Шрифт:
Интервал:
Закладка:
Звонок.
– Я слушаю, – ответил Гущин.
– Федор Матвеевич, мы провели сравнительный анализ ДНК, – сказал эксперт-криминалист. – Так же как с няней и мальчиком. Только теперь с родственной ДНК, из тех образцов, что мы собрали в доме. Вывод: Феликс Санин – не отец ребенка.
– Что?! – голос Гущина, и без того хриплый, окончательно осип.
– Он не его отец, это установлено абсолютно точно. Близкий родственник – да, но не отец.
– А кто… кто же отец Аякса?
– Его младший брат Гарик.
Полковник Гущин переваривал новость долго. Возможно, одновременно давая Феликсу время оправиться и привести себя в порядок после суточного бдения в больнице. А может, просто не знал, с какого конца начать разговор.

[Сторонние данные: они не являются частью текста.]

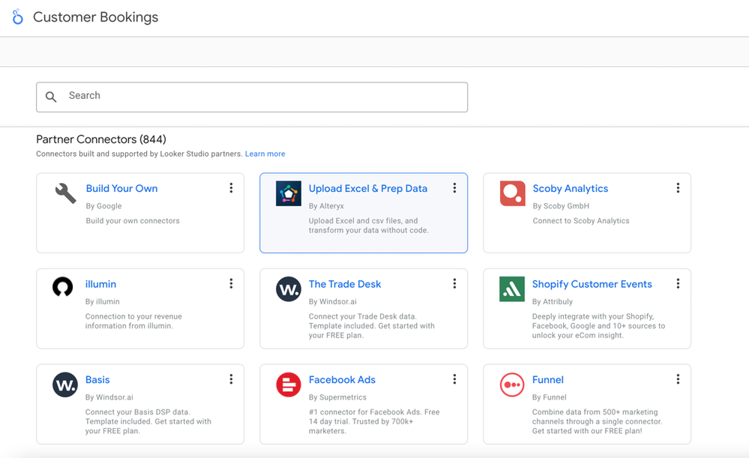Image resolution: width=749 pixels, height=458 pixels.
Task: Click the Facebook Ads Supermetrics logo
Action: [x=289, y=385]
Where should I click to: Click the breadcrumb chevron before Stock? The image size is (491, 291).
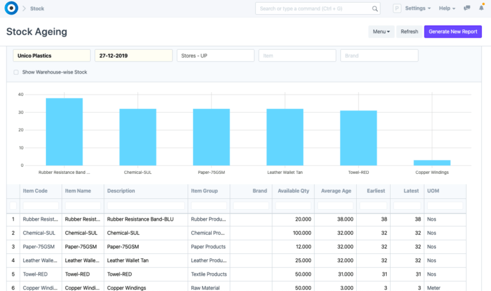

Когда он наконец решился и покинул полицейскую палатку, Катя отправилась в дом за ним. Она сознавала, что присутствовать при их беседе не будет. Такие беседы не для женских ушей. Вообще здесь третий – лишний. Однако она следовала за Гущиным, думая, что там, в доме, в вестибюле отпустит его одного на поиски Феликса, а сама пойдет к Мещерскому в библиотеку.
Она думала о том, что они узнали. И еще думала о том, что сделают с убийцей – с ним, с нею, когда поймают, если поймают. Что сделает с ним, с нею Гущин? Человек, так хорошо ей знакомый, но которого она словно видит впервые, словно в ином свете – Гущин, тяжело ступающий по дороге к дому-дворцу, Гущин, так и не надевший возвращенный пиджак, некогда укрывавший еле живого Аякса.
Она думала и о них. О ребенке – искалеченном, отчаянно борющемся со смертью. О мертвой няне этого ребенка. Они ведь взывают к отмщению. И к справедливости. И к возмездию. Каким оно станет – это возмездие убийце?
Из вестибюля она наблюдала, как Гущин, удаляясь, пересекал соседний зал с расписным потолком. Вот он закрыл за собой белые двери. И Катя направилась в другую половину дома – к библиотеке.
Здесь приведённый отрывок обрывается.